Rendez-vous en 2026 entre Hera et Dimorphos
C’est donc là qu’entre en jeu la mission Hera, qui doit décoller deux ans plus tard, en novembre 2024. La sonde de l’Agence spatiale européenne entamera alors, à partir de fin 2026, son « enquête sur la scène du crime » laissée par l’Agence spatiale américaine. Les quatre années de séparation ne changent rien aux mesures : Dimorphos ne changera pas de taille ou d’orbite « tout seul ».
Hera ne fera pas le voyage seule, la sonde sera accompagnée de deux CubeSats (de la taille d’une boîte à chaussures) qui réaliseront des observations d’appoint : « Milani réalisera des observations spectrales en surface, tandis que Juventas effectuera les premiers sondages jamais réalisés de l’intérieur d’un astéroïde ».
Au final, les missions DART et Hera servent le même but de manière complémentaire : « transformer l’expérience d’impact à grande échelle qu’est DART en technique de déviation bien assimilée et reproductible ».
La suite on s’en doute : être prêt à utiliser cette technique si un géocroiseur dangereux venait à être détecté sur la trajectoire de la Terre. En fonction de sa masse et de sa taille, il pourrait causer des dommages irréversibles, voir un cataclysme dont la planète pourrait ne pas se relever. La solution serait alors d’essayer de dévier sa trajectoire.

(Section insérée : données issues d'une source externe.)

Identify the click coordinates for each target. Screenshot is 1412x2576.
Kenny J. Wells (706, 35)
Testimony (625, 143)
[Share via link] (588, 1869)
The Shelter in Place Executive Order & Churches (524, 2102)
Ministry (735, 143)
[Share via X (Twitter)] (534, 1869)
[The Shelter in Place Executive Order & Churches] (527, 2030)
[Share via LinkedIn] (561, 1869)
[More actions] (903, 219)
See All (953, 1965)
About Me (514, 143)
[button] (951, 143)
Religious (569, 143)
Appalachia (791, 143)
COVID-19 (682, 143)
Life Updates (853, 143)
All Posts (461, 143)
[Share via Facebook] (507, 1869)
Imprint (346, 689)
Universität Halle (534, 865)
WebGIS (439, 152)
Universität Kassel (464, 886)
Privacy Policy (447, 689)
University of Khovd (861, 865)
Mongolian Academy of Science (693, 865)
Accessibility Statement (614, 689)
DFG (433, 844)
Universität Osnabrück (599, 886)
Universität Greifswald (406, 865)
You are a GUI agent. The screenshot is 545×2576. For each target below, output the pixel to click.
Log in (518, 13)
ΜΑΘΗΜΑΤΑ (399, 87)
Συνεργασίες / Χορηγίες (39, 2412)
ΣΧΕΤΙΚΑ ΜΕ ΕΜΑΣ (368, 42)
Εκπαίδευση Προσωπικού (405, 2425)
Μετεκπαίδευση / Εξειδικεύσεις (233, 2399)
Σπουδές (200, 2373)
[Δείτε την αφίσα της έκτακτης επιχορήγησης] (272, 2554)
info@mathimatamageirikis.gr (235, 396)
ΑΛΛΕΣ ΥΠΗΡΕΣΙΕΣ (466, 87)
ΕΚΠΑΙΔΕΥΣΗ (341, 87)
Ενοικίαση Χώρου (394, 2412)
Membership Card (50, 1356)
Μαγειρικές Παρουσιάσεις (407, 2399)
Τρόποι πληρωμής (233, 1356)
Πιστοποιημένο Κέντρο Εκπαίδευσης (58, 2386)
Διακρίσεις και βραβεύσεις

« L’impact d’un astéroïde est un risque naturel que nous pourrions essayer d’éviter, si nous le voyions arriver suffisamment à l’avance », rappelait à juste titre Jan Wörner quand il était directeur général de l’Agence spatiale européenne. Pour rappel, l’objet qui a conduit à l’extinction massive des dinosaures devait mesurer environ une dizaine de kilomètres de diamètre « seulement ».